▸ PROBLEM:
Count the lines in the data below that contain the word "Expand", treating uppercase and lowercase as different. Reply with the number alone.

▸ GIVEN RECORDS:
= = = = =

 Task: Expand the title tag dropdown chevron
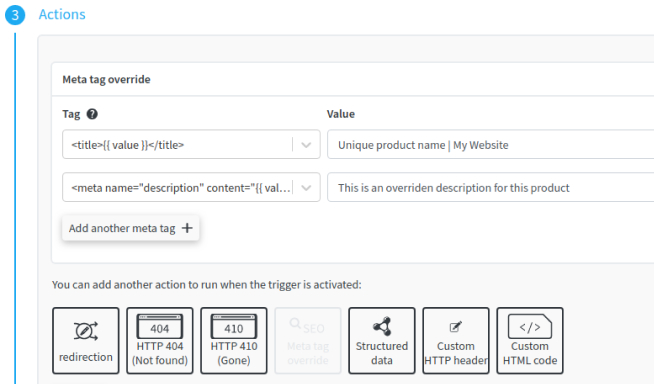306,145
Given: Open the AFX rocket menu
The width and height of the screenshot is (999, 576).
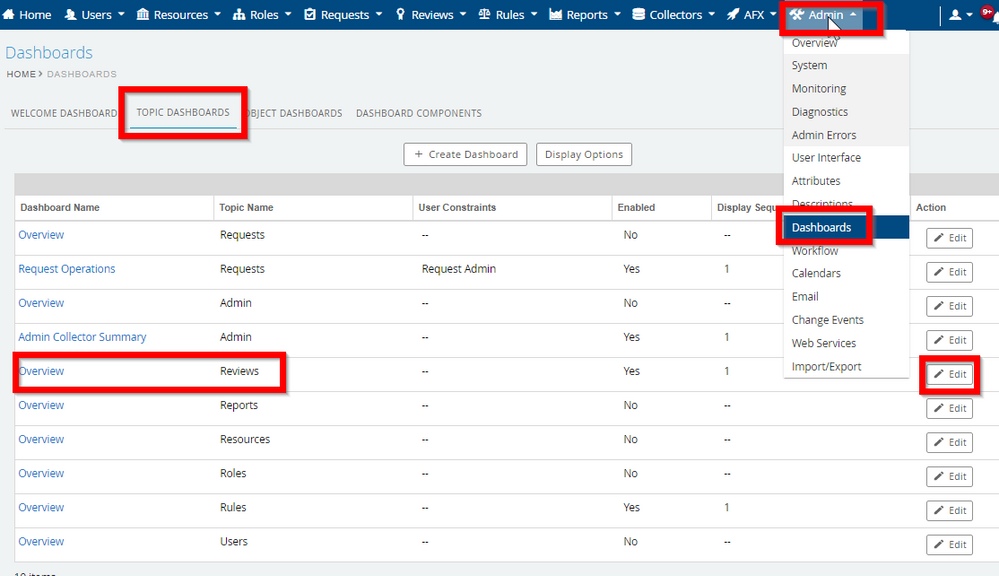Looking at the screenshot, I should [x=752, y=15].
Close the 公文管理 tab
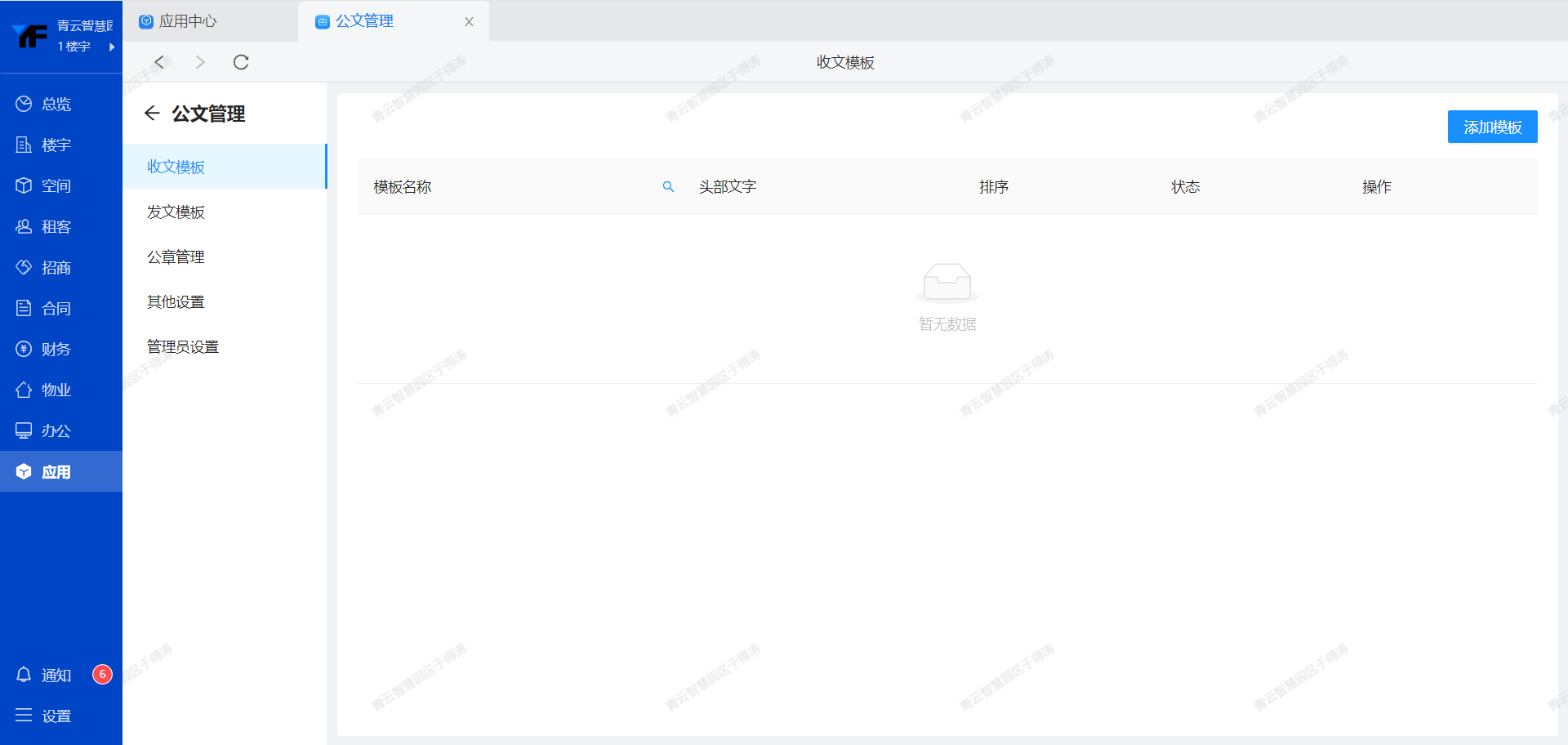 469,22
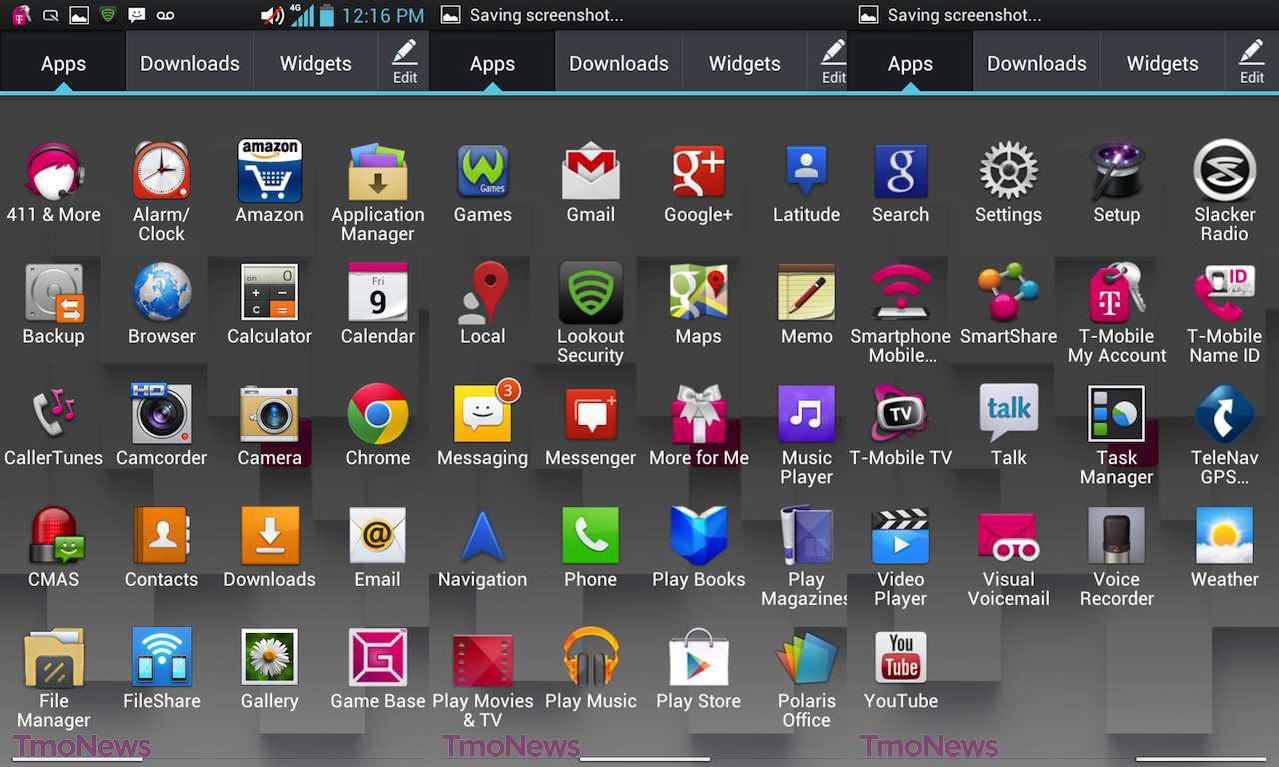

= = = = =

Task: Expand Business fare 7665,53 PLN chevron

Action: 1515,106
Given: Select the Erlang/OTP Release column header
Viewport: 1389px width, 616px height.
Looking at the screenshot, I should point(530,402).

= = = = =

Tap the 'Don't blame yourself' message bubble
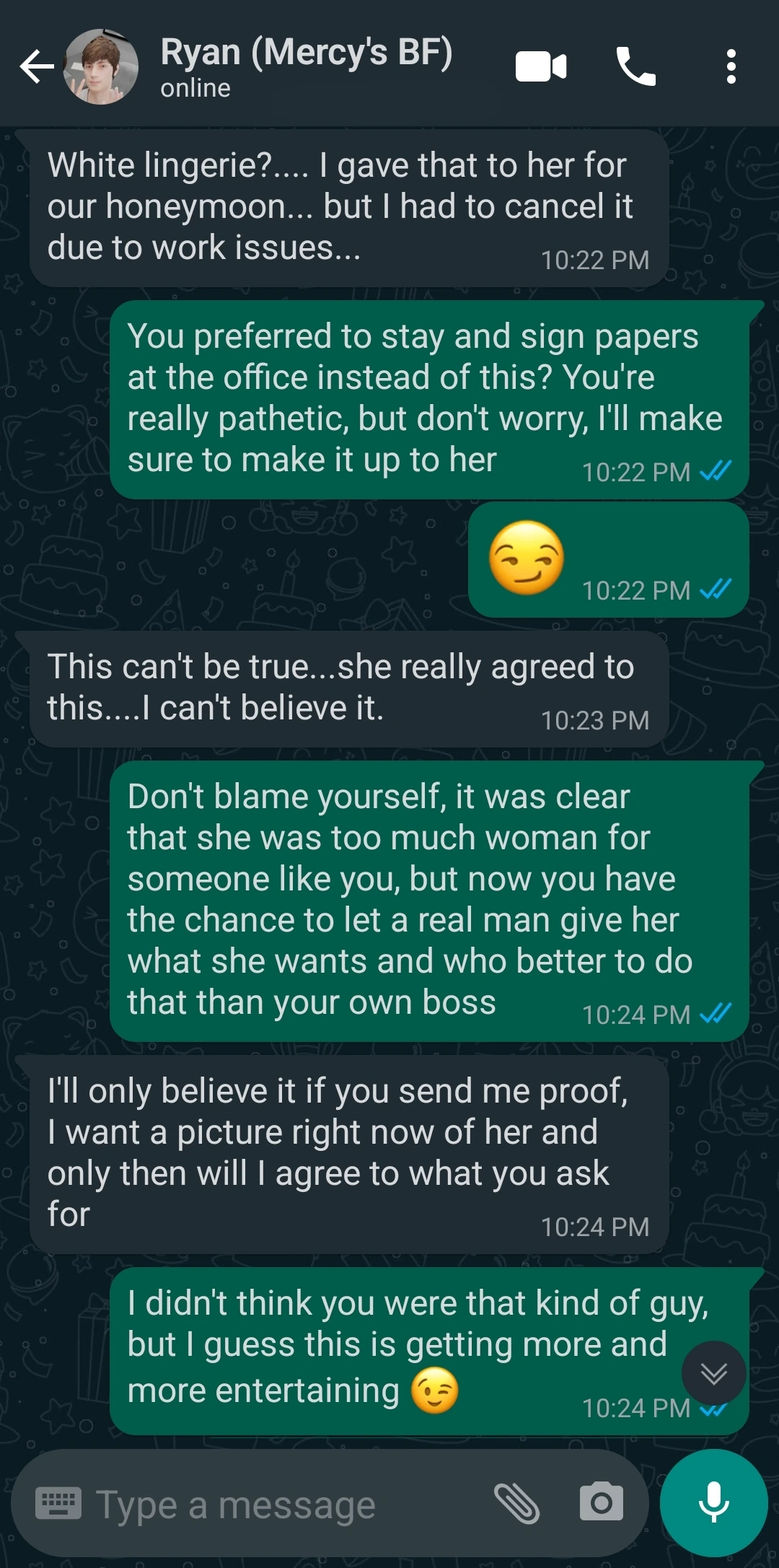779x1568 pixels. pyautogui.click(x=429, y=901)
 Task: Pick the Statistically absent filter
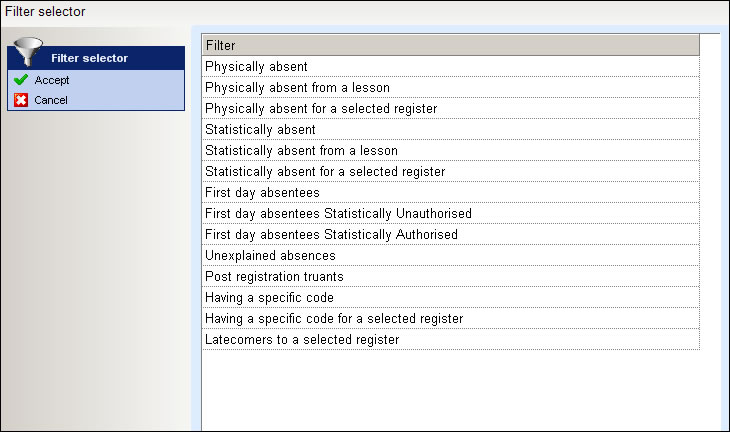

= = = = =

▸ FINAL RESULT:
2